November 14: Information security services company DirectDefense has launched ThreatAdvisor 3.0, a major update to its proprietary security orchestration, automation, and response (SOAR) platform. ThreatAdvisor 3.0 is designed to improve the speed, efficiency, and accuracy of DirectDefense’s Security Operations Center (SOC), the company said in a press release.

The platform offers customized continuous security monitoring and management, automates manual processes, and includes an extensive knowledge base for compliance, security events and mitigation techniques. ThreatAdvisor 3.0 integrates with other solutions to provide a single interface for threat management with more data and better context, the company claims. The platform collects and processes vulnerability and asset data from several sources and compiles them into a holistic view of an organization’s security posture, supporting penetration testing, operational technology (OT) and industrial control systems (ICS) assessments, vulnerability management, managed detection and response (MDR), compliance assessments, and enterprise risk management.

Lacework Code Security expands coverage to full application lifecycle 

November 14: Cloud security firm Lacework has added the Code Security product to its infrastructure-as-code (IaC) suite to unify code and cloud security with the aim of allowing enterprises to innovate and deliver secure cloud-native applications with increased speed.

Lacework Code Security introduces two forms of static program analysis — software composition analysis (SCA) targeted at third-party code in customers’ repositories, and static application security testing (SAST) targeting first-party code.
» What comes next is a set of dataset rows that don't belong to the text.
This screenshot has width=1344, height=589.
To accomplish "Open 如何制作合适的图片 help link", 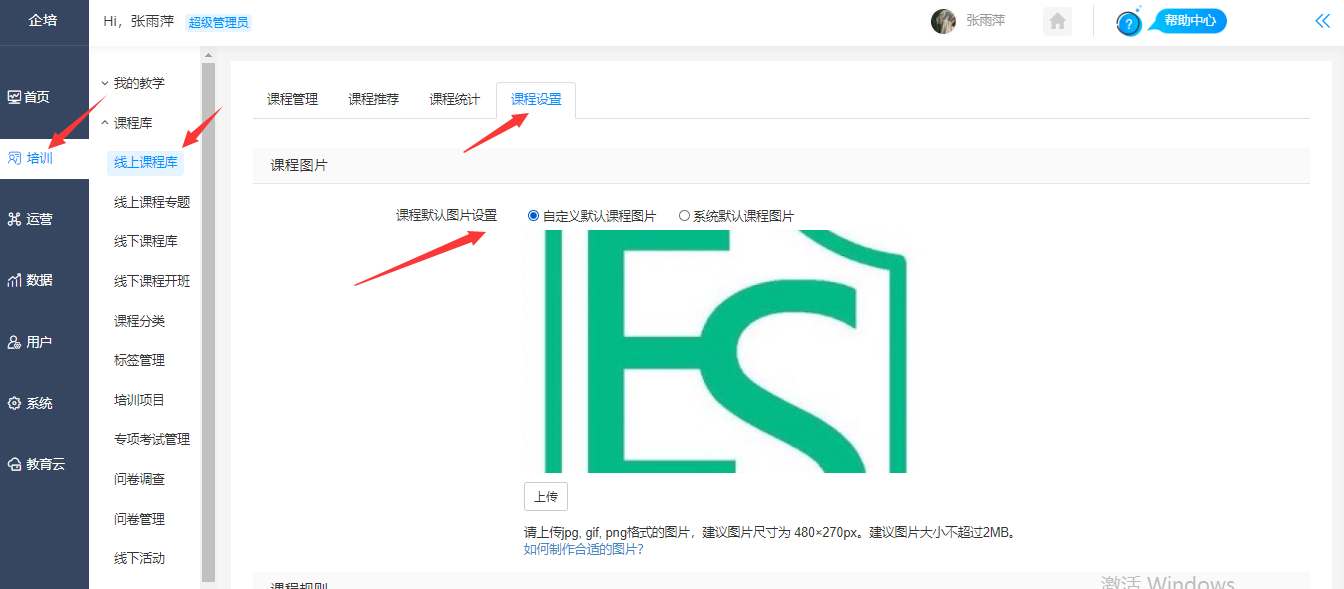I will tap(583, 549).
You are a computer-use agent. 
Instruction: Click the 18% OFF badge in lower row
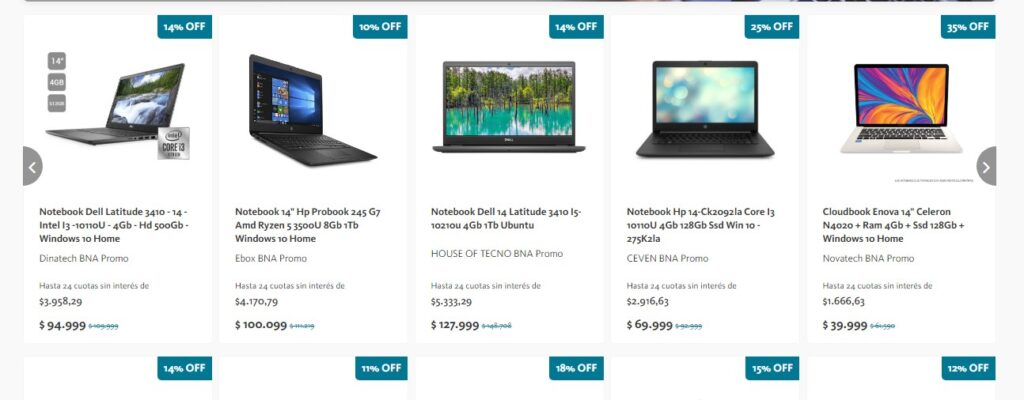pos(576,368)
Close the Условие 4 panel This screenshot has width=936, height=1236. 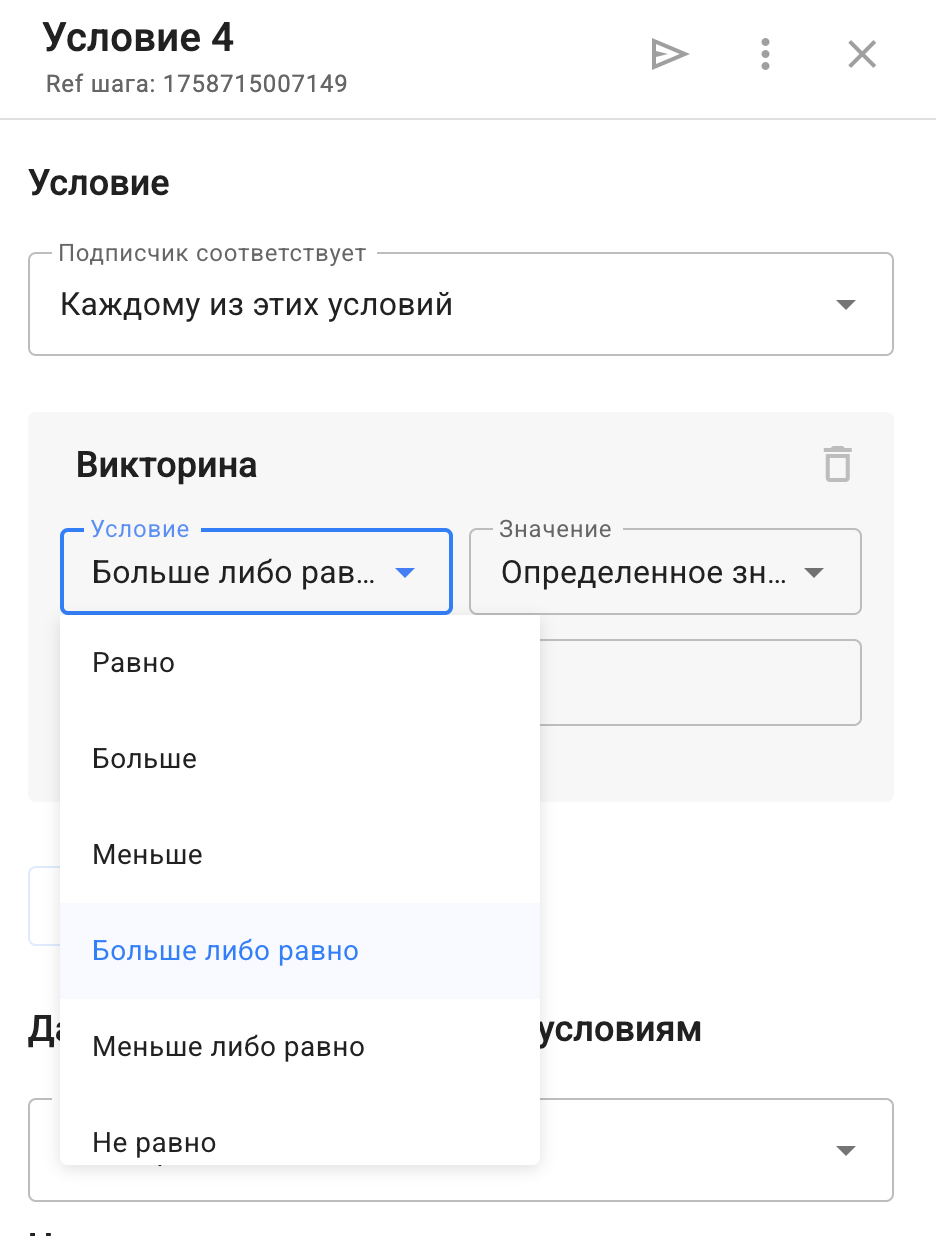click(862, 54)
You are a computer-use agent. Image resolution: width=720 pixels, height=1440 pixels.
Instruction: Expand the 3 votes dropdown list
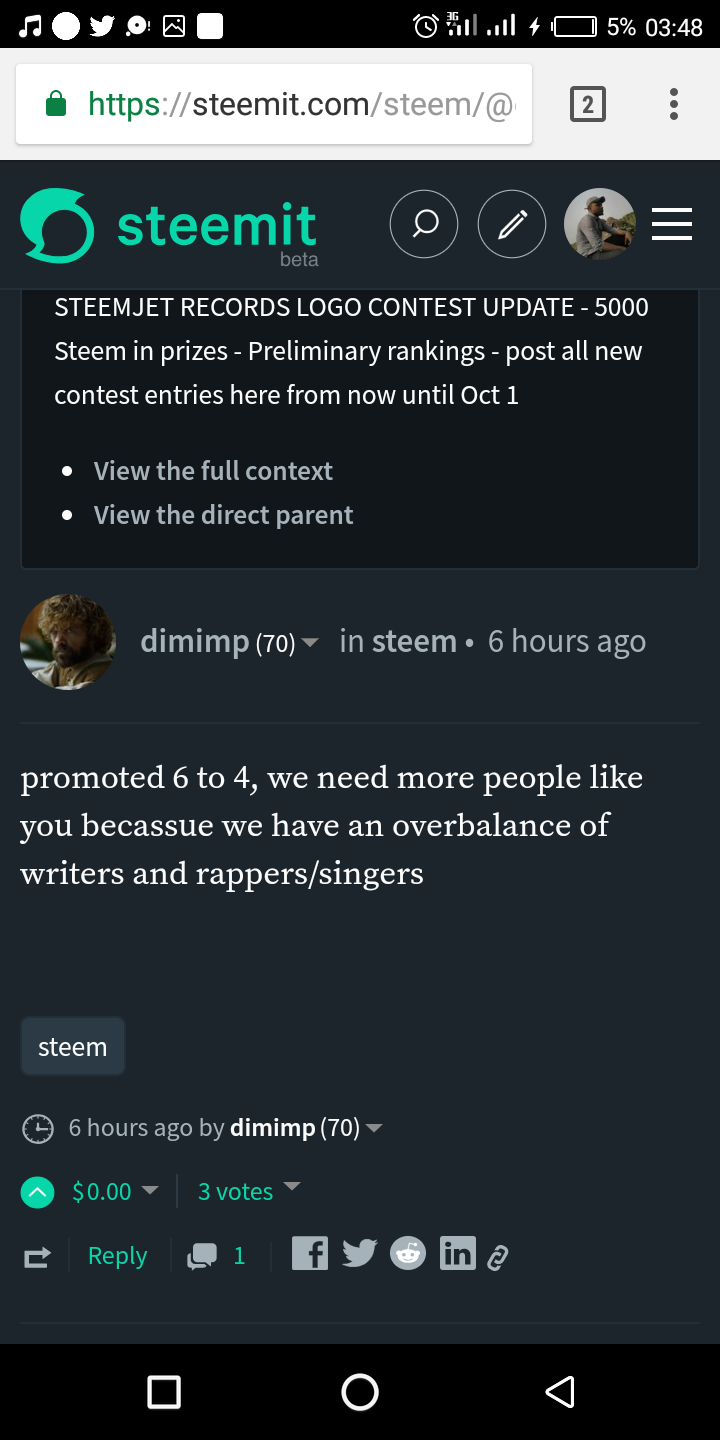click(x=249, y=1191)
The Lacework platform now encompasses code as it is written, infrastructure as code, containers, identity and entitlement management, and runtime across clouds.

Lacework added that customers will have access to always-up-to-date software bills of materials (SBOMs) for every application and continual visibility into their software supply chain, as well as an understanding of open-source license risk.

Palo Alto Networks updates Cortex XSIAM

November 13: Palo Alto Networks has announced Cortex XSIAM 2.0, an updated version of its existing product that now has a command center, MITRE ATT&CK Coverage Dashboard and bring your own ML (BYOML) among other updates.

The new features are:

• XSIAM Command Center: With a more user-friendly design, XSIAM Command Center offers a comprehensive overview of SOC operations, including visibility into all data sources being consumed by XSIAM, security alerts and incident information, such as the number of resolved or open security incidents.
• MITRE ATT&CK Coverage Dashboard: This is designed to allow mapping coverage directly to MITRE ATT&CK, providing detailed visibility of detection and prevention coverage across tactics and techniques into the MITRE ATT&CK framework.
• Bring your own ML: For organizations that want to build their own custom ML model, XSIAM ingests complete security data across hundreds of supported sources to enable better out-of-the-box AI/ML analytics. SOCs can use this to create and customize ML models as well as integrate their own models.
• Contextual in-product help assistant: Access to product help and documentation without the need to navigate out of the product.
• New security protection: Improve detection and protection coverage capabilities with new modules for early detection of threats targeting macOS ransomware, Kubernetes(K8s) and master boot records (MBRs).
• Network detection (NDR) coverage: Expand the network coverage of the endpoints with over 50 new detectors covering generic and specific protocol-based threat detection.
• Advanced Local Analysis for macOS and Linux: Provides enhanced coverage for local analysis of macOS and Linux file systems, leveraging ML models to provide accurate and adaptive responses to evolving threats.
• Free text search: A simplified search that enables analysts to query the entire security data set, without the need to craft specific XQL queries.
• New attack surface management (ASM) policies: New ASM policies added to the existing library of over 700 policies.